Welcome to Plus – from the Editors, Marianne and Rachel (seen on the right rendered as a surface)!
Our aim, here at Plus, is to provide a gateway to mathematics and related sciences, in particular to current research in these fields, for non-expert audiences through articles, podcasts and videos that are freely accessible on our website. The content ranges from basic explainers of particular concepts to in-depth explorations of particular areas or applications, and is produced by the Editors in direct collaboration with researchers.
Why do people need to know about the mathematical sciences?
The mathematical sciences are becoming ever more visible as key tools in understanding the world we live in and addressing societal and individual challenges — from artificial intelligence and other advances in technology, to climate change and public and individual health. At the same time, mathematics remains one of the hardest fields to access for people who are not already experts. To enable non-expert audiences to engage with the mathematical sciences, in particular with current research, translations are needed that are unbiased and clear, while retaining mathematical and scientific accuracy and rigour.
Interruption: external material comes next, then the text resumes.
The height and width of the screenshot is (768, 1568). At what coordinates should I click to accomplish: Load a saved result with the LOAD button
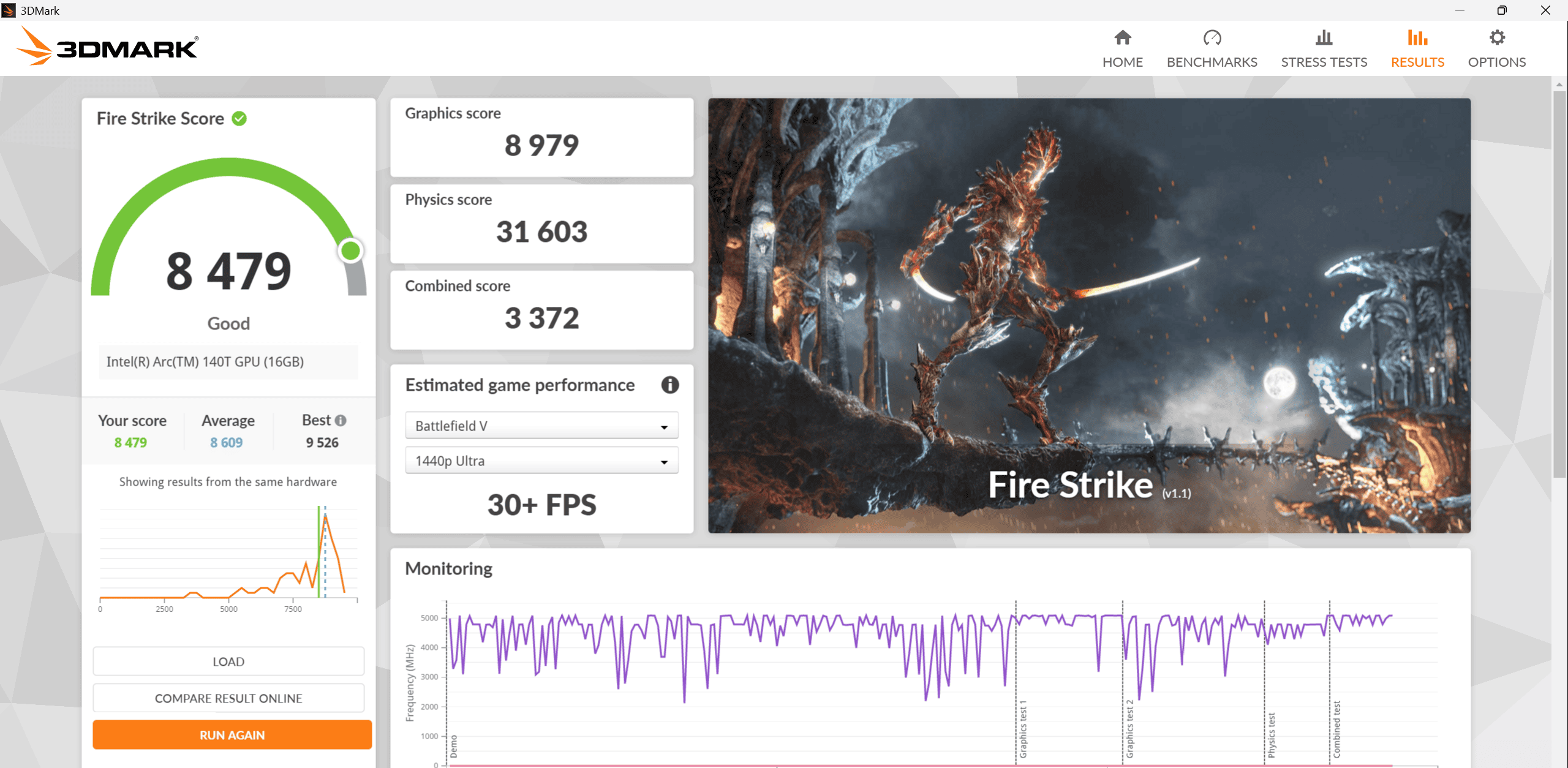[x=228, y=661]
It is also important to highlight the role of curiosity driven research across the whole range of the mathematical sciences, and particularly in pure mathematics. This research drives forward development of the fundamental science that will underpin future advances in applied mathematics and data science, and innovations in technology. The skills such research nurtures — abstraction, analytical thinking, problem solving, and an eye for patterns and forms — are beneficial far beyond the field itself, and the personal enjoyment to be gained rivals that gained from the arts. What is more, since research in all areas of mathematics is funded by public money, it is essential that the people who provide that money – tax payers and policy makers – are able to appreciate what it is being spent on.
Who are we trying to reach? And what are we trying to say?
Many different audiences might want or need to engage with mathematics and related subjects: teachers and potential students, policy makers, the mainstream media, "users" of mathematics in industry and science, and the interested public. The reasons for doing so are manifold. Audiences may want to understand a particular societal or individual issue or a particular application of mathematics, or to assess the validity of claims made by the media, politicians or companies. They might want to foster the next generation of mathematically literate people needed across STEM subjects and beyond. Or they might want to satisfy their curiosity for private enjoyment of a fascinating field that has shaped human experience for millennia.
In working with researchers, we not only communicate their work, but also their experience and motivations, providing a diverse range of role models to inspire younger generations and enabling sceptical audiences to engage with a field that is too often viewed as an unchanging edifice existing separately to human experience.
A complementary aim is to provide researchers with opportunities to communicate their work to non-expert audiences at a level that suits them. We do this through a collaborative process of producing content, but also through a variety of training workshops and resources available to the mathematical science community.
We have been fortunate to work with many different research groups and organisations over the years. We have ongoing collaborations with the Isaac Newton Institute, the JUNIPER network, the Maths4DL research project, and the University of Cambridge's Maths Faculty –which is also the home of Plus. Previous collaborations have included the Stephen Hawking Centre for Theoretical Cosmology and Discovery+, the Cantab Capital Institute for the Mathematics of Information, the Cambridge Mathematics of Information in Healthcare Hub, among others.
Who we are
Plus is led by co-editors Marianne Freiberger and Rachel Thomas, former mathematicians who write and produce all the original content, manage collaborations and provide the editorial vision for the project. Julia Hawkins and Julia Gog provide vital strategic guidance and project management support, and Dane Rossenrode maintains this Plus website. You can meet the team here!
Get in touch
To comment on Plus or to get in touch with the editors for any other reason, e-mail us at email@example.com. Please be patient - due to the high volume of emails it may take us up to a month to reply.
You can also follow us on X (previously known as Twitter) and Facebook, subscribe to our email newsletter, or to our podcast through Apple Podcasts, Spotify and through most other podcast providers via podbean.
A short history
Plus started life under the name of PASS Maths (Public Awareness and Schools Support for Maths) in 1997, when it was a project of the Interactive Courseware Research and Development Group, based jointly at the Universities of Cambridge and Keele.
Since 1999, Plus has been part of the Millennium Mathematics Project at the University of Cambridge. The MMP is active across the UK and internationally, and aims to help people of all ages and abilities share in the excitement of mathematics and understand the enormous range and importance of its applications to science and daily life. It works to change people's attitudes to maths, to act as a national focus for renewing and improving appreciation of the dynamic importance of maths and its applications, and to demonstrate the vital contribution of maths to shaping the everyday world.